Count the lines below that contain the word "dimension". Reply with the number only.

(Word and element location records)
- - - -
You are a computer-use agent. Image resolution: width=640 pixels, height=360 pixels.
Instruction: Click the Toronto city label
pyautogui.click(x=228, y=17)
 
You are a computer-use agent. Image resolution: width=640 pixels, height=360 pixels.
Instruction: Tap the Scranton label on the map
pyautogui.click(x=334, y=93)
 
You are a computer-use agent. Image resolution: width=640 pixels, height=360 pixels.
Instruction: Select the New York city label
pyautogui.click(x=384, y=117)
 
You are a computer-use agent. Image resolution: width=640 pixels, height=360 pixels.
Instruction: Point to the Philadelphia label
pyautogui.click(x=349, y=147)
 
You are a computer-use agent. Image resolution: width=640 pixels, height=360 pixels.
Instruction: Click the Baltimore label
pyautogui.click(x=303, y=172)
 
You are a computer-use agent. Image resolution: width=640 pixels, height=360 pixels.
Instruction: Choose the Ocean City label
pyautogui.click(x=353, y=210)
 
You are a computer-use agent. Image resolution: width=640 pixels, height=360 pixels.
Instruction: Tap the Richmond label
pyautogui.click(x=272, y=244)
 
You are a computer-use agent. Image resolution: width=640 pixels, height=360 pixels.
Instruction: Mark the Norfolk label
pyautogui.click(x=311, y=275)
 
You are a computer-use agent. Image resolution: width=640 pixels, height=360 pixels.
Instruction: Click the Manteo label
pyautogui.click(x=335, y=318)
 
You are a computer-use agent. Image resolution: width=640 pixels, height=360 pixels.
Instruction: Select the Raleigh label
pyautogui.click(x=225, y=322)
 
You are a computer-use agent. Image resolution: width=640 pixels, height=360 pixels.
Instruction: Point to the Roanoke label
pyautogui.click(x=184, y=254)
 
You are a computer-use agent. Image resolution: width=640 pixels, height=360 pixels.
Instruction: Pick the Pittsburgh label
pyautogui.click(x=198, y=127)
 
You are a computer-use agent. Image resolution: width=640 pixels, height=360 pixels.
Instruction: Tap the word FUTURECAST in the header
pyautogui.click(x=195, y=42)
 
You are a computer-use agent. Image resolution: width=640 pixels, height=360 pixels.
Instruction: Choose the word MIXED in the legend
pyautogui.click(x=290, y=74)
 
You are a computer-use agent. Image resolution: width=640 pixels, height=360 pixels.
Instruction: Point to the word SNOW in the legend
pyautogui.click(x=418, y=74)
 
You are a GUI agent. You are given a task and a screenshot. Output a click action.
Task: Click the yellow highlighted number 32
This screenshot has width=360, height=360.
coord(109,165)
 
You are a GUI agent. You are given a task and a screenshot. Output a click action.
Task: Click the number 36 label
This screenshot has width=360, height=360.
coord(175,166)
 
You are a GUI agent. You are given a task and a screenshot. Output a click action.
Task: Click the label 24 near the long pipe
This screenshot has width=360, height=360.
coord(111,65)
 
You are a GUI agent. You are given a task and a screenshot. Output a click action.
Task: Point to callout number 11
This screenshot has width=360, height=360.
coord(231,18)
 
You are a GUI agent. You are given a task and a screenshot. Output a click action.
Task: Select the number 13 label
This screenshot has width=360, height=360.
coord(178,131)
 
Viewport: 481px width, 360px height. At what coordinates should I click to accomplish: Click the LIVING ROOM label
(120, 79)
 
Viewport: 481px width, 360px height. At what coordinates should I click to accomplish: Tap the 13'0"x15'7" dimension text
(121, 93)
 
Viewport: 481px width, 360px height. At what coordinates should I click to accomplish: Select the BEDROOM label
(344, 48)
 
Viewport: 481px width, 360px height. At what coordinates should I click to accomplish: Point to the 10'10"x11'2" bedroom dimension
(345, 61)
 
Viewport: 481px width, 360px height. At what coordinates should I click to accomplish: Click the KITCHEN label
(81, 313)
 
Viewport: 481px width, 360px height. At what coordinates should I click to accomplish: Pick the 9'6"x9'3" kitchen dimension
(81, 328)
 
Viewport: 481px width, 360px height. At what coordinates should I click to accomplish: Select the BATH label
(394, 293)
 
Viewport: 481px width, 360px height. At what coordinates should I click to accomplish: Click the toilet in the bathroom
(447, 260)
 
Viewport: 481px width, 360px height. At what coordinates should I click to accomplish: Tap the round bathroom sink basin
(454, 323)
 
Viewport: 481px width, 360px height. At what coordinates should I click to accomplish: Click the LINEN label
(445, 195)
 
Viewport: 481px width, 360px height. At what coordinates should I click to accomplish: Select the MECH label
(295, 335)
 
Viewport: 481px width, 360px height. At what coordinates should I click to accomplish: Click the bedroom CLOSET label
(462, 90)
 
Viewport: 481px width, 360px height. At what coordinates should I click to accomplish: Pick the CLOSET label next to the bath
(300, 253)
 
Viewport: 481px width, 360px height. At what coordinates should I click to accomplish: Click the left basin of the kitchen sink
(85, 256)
- - - -
• Solution to this problem: 3